Malgré ses couvertures signées Baudouin, toutes d'une esthétique très bobo mais d'une richesse aussi fine que profonde, décapage est peut-être le refuge des derniers hussards, finalement moins décalés que désinvoltes, moins à la mode que débranchés de tout impératif d'actualité : ils font ce qu'ils veulent, dans leur coin sans déranger personne, et c'est cela la liberté.
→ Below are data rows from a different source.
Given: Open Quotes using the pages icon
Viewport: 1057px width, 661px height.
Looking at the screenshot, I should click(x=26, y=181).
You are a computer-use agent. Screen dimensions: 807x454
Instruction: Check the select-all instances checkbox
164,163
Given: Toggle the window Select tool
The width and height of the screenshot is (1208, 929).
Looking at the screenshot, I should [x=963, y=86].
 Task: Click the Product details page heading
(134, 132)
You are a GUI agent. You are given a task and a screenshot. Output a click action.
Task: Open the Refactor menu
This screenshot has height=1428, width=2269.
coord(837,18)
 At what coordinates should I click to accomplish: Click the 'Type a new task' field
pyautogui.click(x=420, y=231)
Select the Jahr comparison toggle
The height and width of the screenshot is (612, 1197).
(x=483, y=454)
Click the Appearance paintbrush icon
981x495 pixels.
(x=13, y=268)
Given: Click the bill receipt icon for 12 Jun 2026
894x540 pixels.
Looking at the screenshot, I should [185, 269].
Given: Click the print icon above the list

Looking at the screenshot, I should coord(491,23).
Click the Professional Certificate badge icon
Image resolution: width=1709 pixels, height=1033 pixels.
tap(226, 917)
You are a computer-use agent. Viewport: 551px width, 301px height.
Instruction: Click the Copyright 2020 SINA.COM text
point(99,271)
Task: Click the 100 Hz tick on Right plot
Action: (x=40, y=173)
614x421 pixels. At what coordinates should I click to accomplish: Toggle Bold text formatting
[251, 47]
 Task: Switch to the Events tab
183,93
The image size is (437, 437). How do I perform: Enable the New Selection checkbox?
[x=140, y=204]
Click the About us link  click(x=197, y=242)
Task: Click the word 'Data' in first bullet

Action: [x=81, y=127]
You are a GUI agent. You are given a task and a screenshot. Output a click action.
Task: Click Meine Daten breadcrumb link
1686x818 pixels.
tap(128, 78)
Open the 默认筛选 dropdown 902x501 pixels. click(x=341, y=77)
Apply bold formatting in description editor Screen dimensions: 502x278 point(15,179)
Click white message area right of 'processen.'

En témoigne la lecture dans le dernier numéro (le 34, soit celui du deuxième trimestre 2008) de la pièce en un acte de l'ouzbek Abdullah Badri, intitulée Idiot ! et publiée à Samarcande en 1915, à peu près à l'époque où Corto Maltese rôdait dans les parages, du moins j'aime à le croire. Qui de nos jours prend encore la peine de traduire l'ouzbek ? Stéphane A. Dudoignon. (Il traduit aussi, me dit-on, le russe, le perse et l'azeri.) Pour en revenir à Idiot !, il s'agit d'une pièce comique qui reflète en filigrane les tensions existant entre les djadid et les khwâja, respectivement les courants progressiste et obscurantiste du Turkestan d'antan (même si c'est plus compliqué que cette simplification manichéenne). Et cela, vous ne le lirez que dans décapage.
Peuvent aussi se lire dans ce numéro les articles qu'Errol Flynn (oui, celui-là même) publia dans le Sydney Bulletin en 1931 et 1932, alors qu'il dirigeait une petite plantation de tabac en Nouvelle-Guinée. J'ai voyagé dans ma tête durant quelques minutes, et à peu de frais, et j'ai découvert, outre la façon de tuer définitivement une tortue pour la manger ensuite, une insulte particulièrement charmante : « Goiaribari ! »
Et cela que pour la littérature étrangère : je ne vous parle même pas de ce qu'on peut y trouver côté français. (C'est une paresse, nous sommes d'accord.)
Ah, si ! quand même... la thématique du numéro est consacrée aux « Portraits d'éditeurs ». S'il est vrai que ces portraits sont « tantôt fantasques, tantôt ironiques », ils n'en sont pas moins touchants dans ce qu'ils restituent de l'être humain qui affleure sous le masque d'éditeur.